Your goal –
Rewrite the entries as a numbered list, starting at the line containing "Where should I" and continuing through the end of the entries. Omit blank lines, and leave the pictures out.

———

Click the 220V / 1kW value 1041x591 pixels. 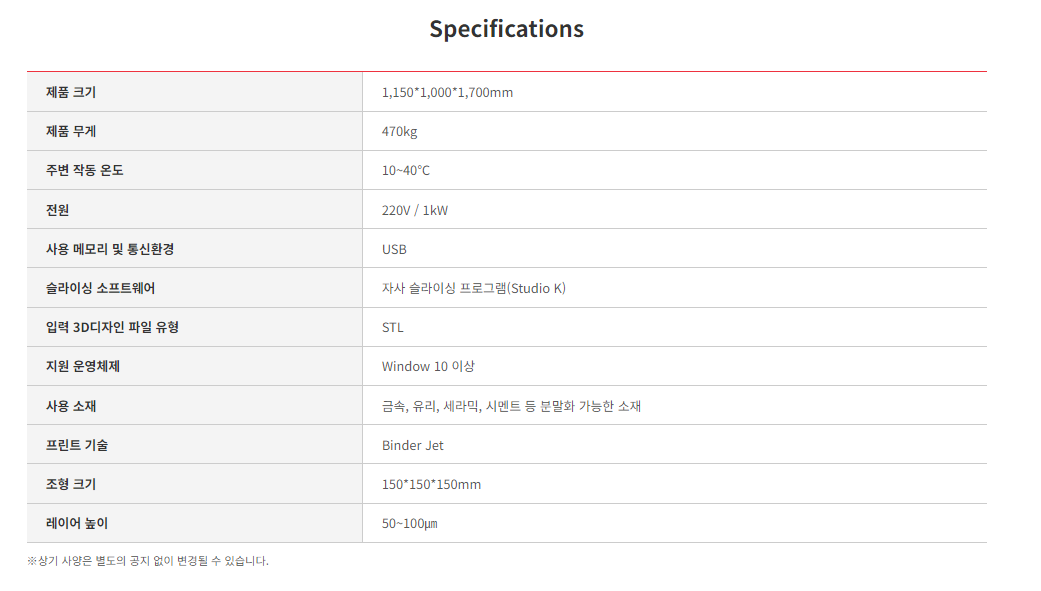click(415, 210)
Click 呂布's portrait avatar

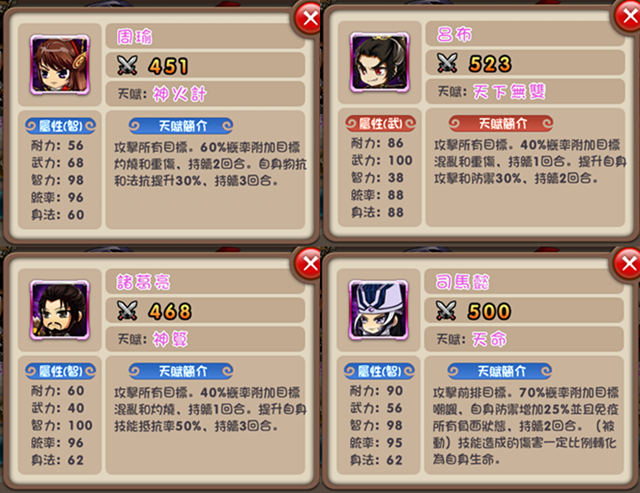point(380,62)

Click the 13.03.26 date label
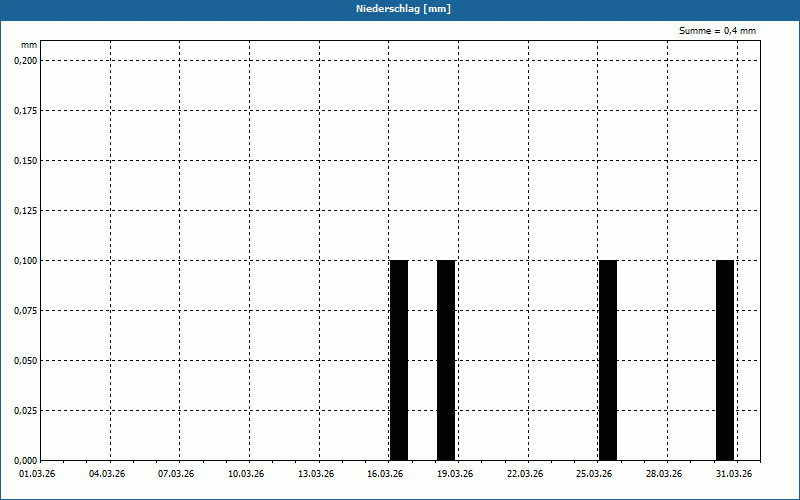click(316, 473)
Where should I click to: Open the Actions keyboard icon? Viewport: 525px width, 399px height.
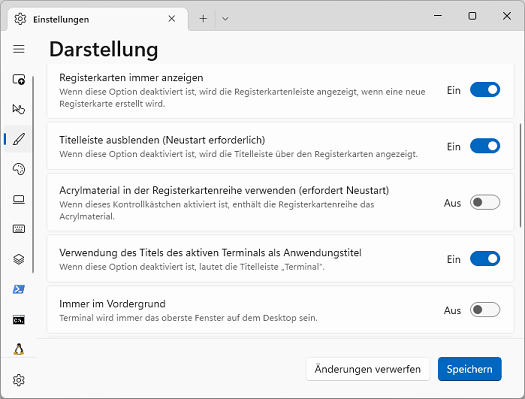tap(19, 229)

———

Reply to the exercise –
1. Where should I click to: Open the Actions keyboard icon? Viewport: 525px width, 399px height.
2. tap(19, 229)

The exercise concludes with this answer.